I read up on how to do these here (sorry, login required) and here , but one of those irritating facts of GF life, is that there is no way to buy GF phyllo dough and I have not found/figured out a way to do it on my own (though if you happen to know the answer to either one of these questions, I would be very, very muchly grateful to know). So I used a regular old pie pastry, but I gave it an extra turn like the way you make puff pastry. For puff pastry (and phyllo dough, but to a much greater extent) you layer butter and dough by folding the pastry on itself and then rolling it out. Done properly, this ends up with layers of dough and layers butter, so that when it is baked, the butter melts out and the steam from the water in it evaporating makes the dough puff up. Done improperly, you get a really rich bready texture that's rich in an I'm-eating-lots-of-butter sort of way.

The main issue with the tomato basil tart filling is how to keep it from being tomato basil juice filling. I handled that a couple in a couple of different steps. First, an egg wash, which is basically the sealant of the pastry making world.Then, a layer of melted Parmesan to repel the water from the tomatoes away from the bottom of the crust so it doesn't soak in there (I got that straight from that Cooks Illustrated recipe, so thank you Test Kitchen people!!). As for the tomatoes, I salted them (to draw out the water, via osmosis), and then pressed them like tofu, to push more water out. Finally, I made sure my mozzarella was dry to the touch (I know, shocker there). 

Tomato-Basil Tart - 1 9" tart

1 prebaked pastry shell
4 medium tomatoes
12 oz fresh mozzarella
3 tbs diced fresh basil
3-5 oz grated Parmesan

1- Prepare your pastry shell, according to whatever recipe you prefer. Of course, I suggest my recipe, with one change: when rolling out the dough, first roll it to a rectangle shape (about 12 " x 18"). Then, fold in thirds the long way (like an envelope), then fold that into thirds again (you should have a small, narrow nearly square lump). Flatten it and roll out into the size circle you need for the pie shell.

2- Meanwhile, slice the tomatoes into 1/4" slices. Take a plate or cutting board and line with paper towels. Salt the paper towels, layer on the tomatoes and lightly salt those. Cover with a layer of paper towels and repeat until you are out of tomatoes. Cover with another cutting board (or similarly flat object) and place something about 5 lbs heavy onto the cutting board. Let dry for 30 min or more.
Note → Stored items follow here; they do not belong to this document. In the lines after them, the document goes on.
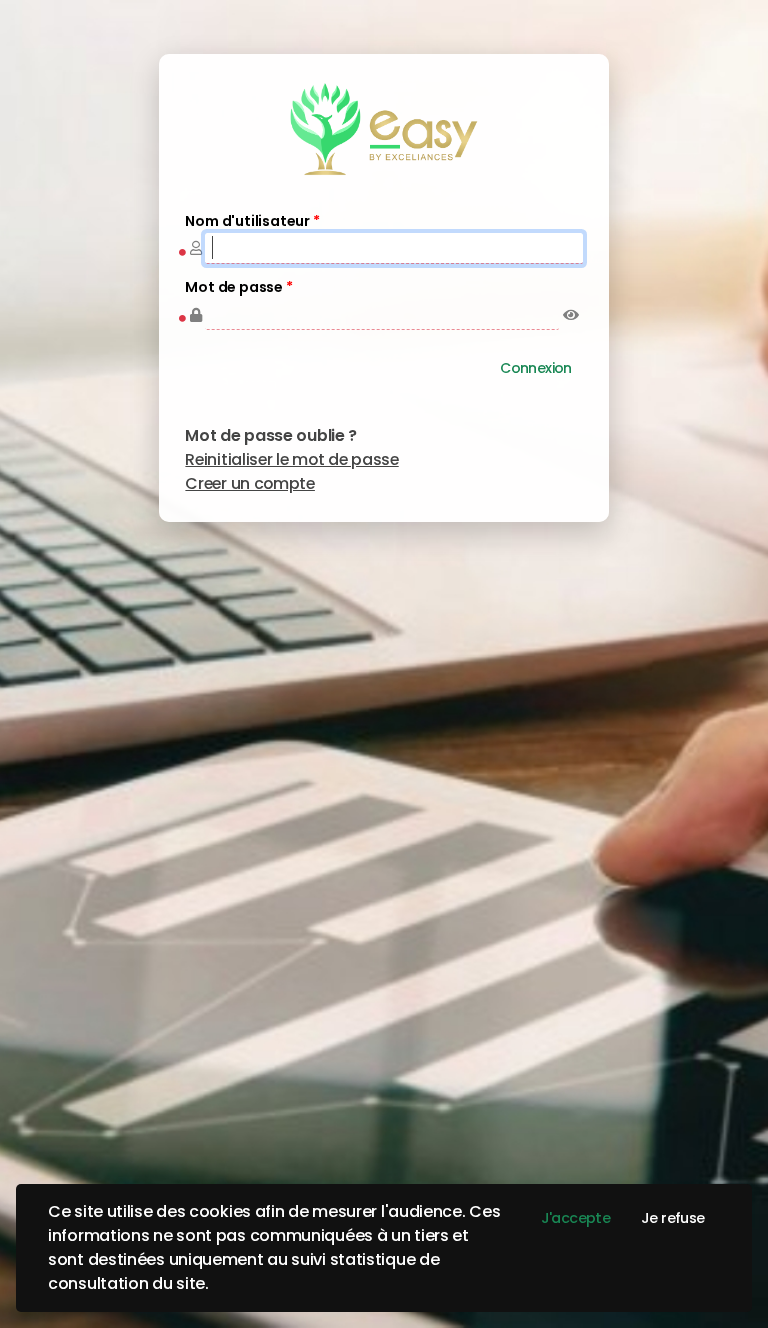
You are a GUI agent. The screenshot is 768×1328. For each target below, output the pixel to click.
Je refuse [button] (673, 1218)
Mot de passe (238, 287)
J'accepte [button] (576, 1218)
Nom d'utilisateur (252, 221)
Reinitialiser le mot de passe (291, 459)
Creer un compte (250, 483)
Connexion (536, 368)
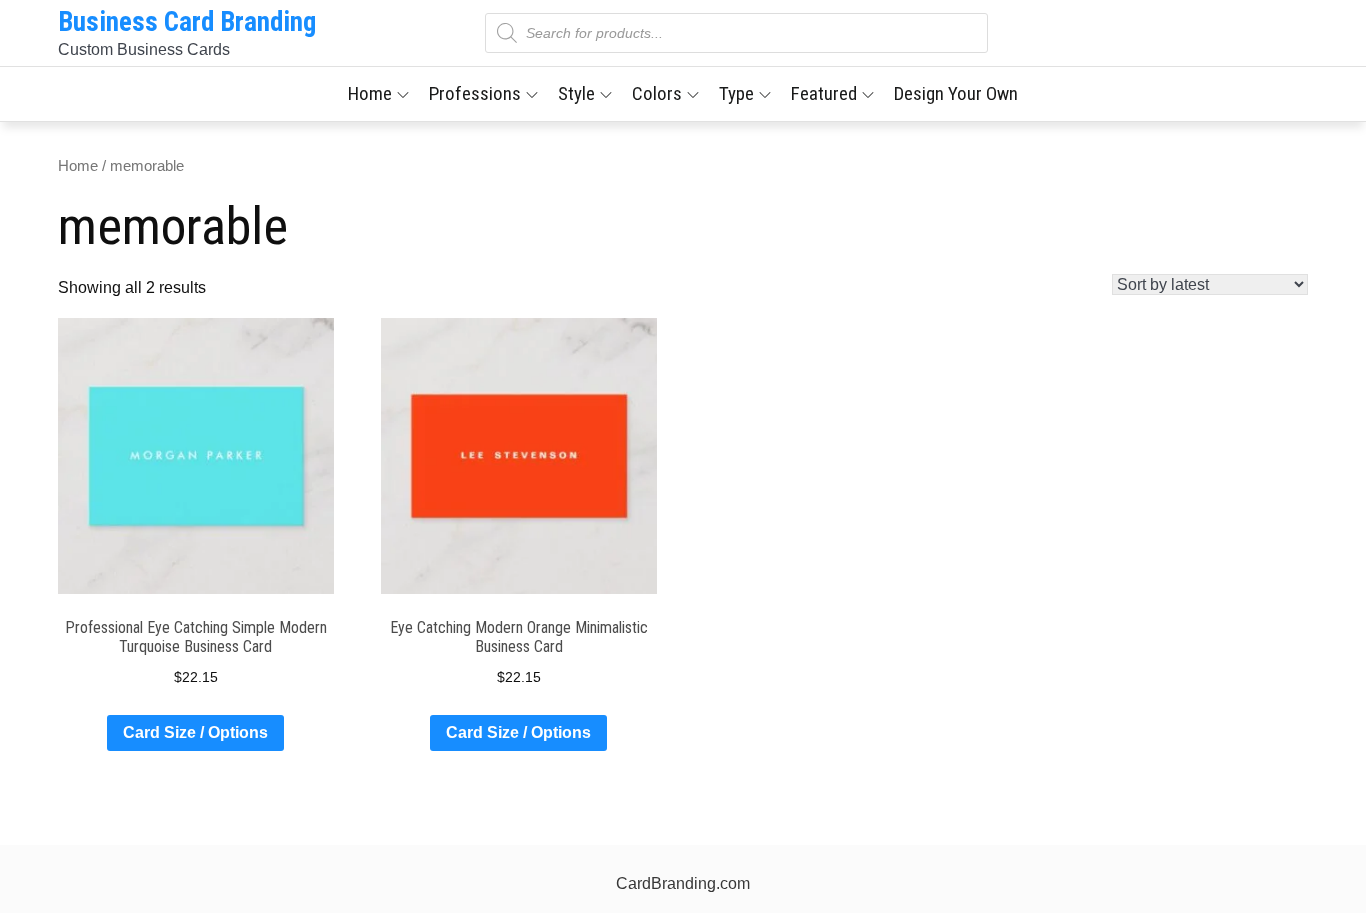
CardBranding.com (683, 883)
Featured (824, 93)
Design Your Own (956, 93)
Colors (657, 93)
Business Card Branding (187, 22)
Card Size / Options (195, 732)
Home (370, 93)
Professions (475, 93)
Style (576, 93)
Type (736, 93)
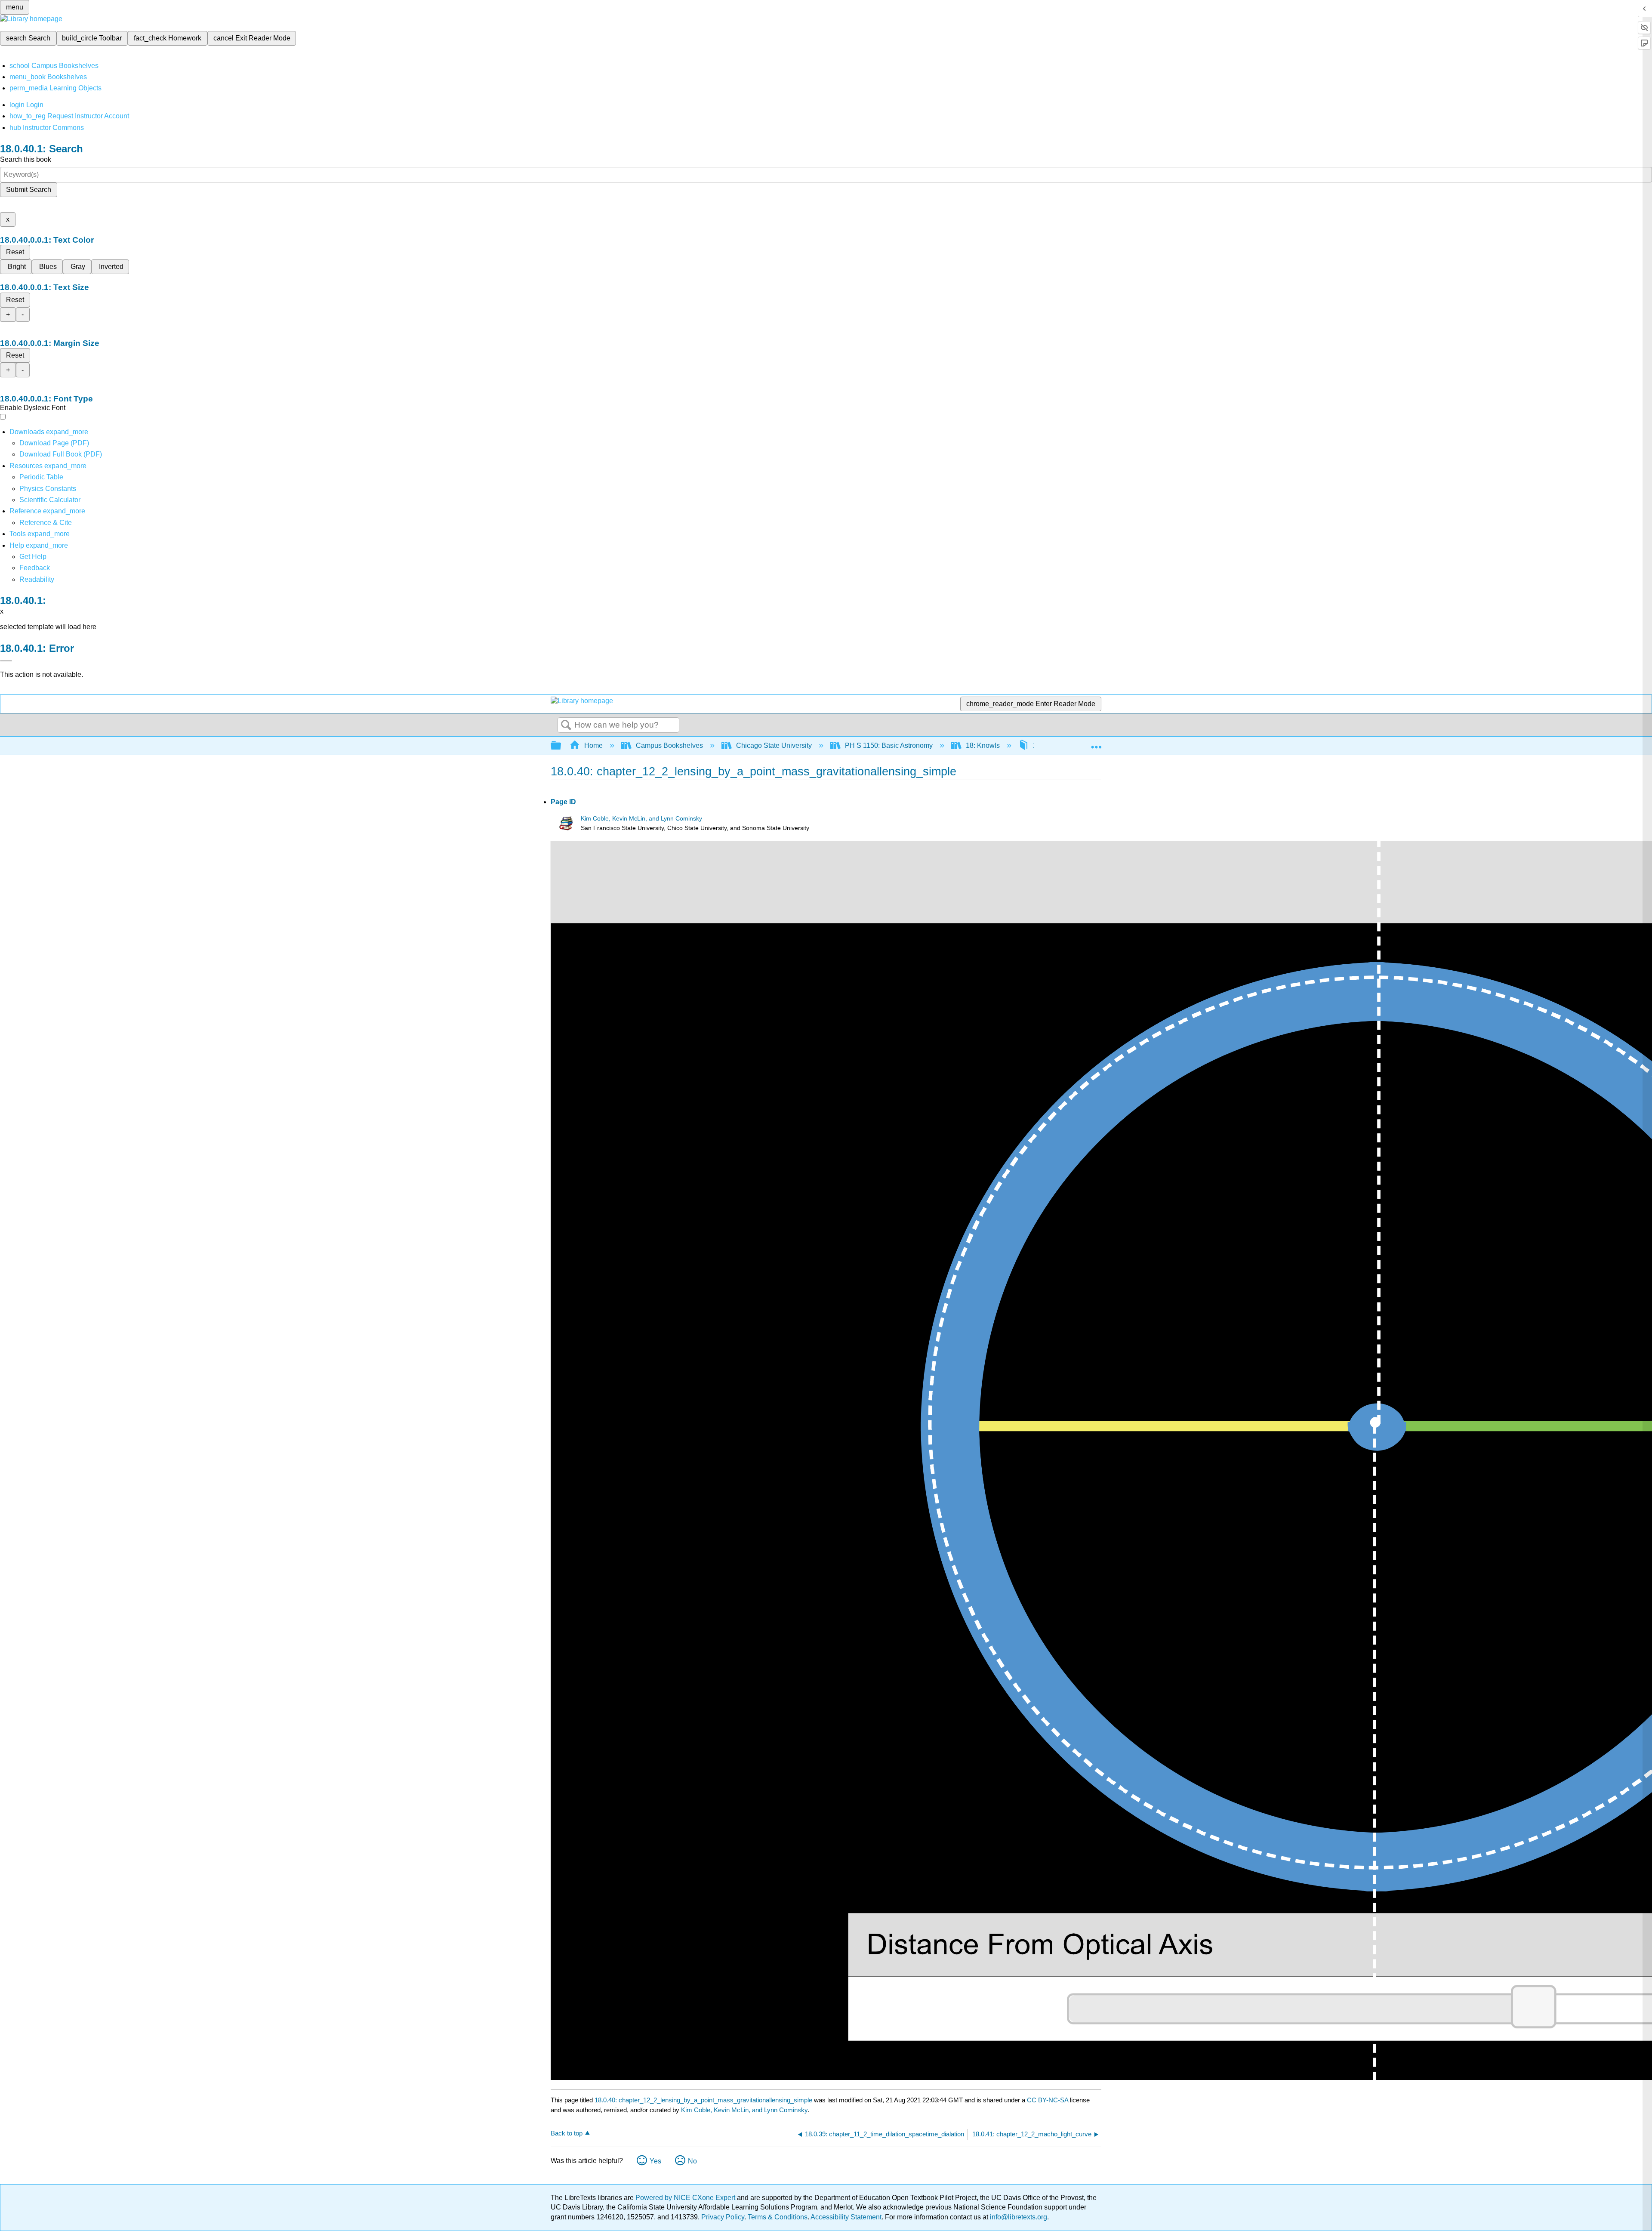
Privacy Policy (722, 2217)
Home (593, 745)
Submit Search (28, 189)
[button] (34, 567)
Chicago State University (774, 745)
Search (566, 725)
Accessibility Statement (846, 2217)
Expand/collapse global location (1096, 743)
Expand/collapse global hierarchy (561, 746)
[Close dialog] (6, 660)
3- Grate the parmesan, cover the bottom of the pie shell and bake in 400 F oven until lightly brown and slightly bubbly, about 10 min. Slice the mozzarella into 1/4 slices and then rip into chunks. Remove the pie shell from the oven.

4- Layer mozzarella and tomatoes randomly throughout the shell. When half way filled, add some basil and any Parmesan you would like. Continue to layer tomatoes and mozzarella until you are out of materials. Return the tart to the oven, bake until cheese is melty, about 20 min.

5- Remove from oven and blowtorch until the cheese is brown (you can broil for a few minutes instead, if necessary). Sprinkle the basil on the top, and lightly dryout/crisp with the torch. Allow to set 5 minutes and serve warm.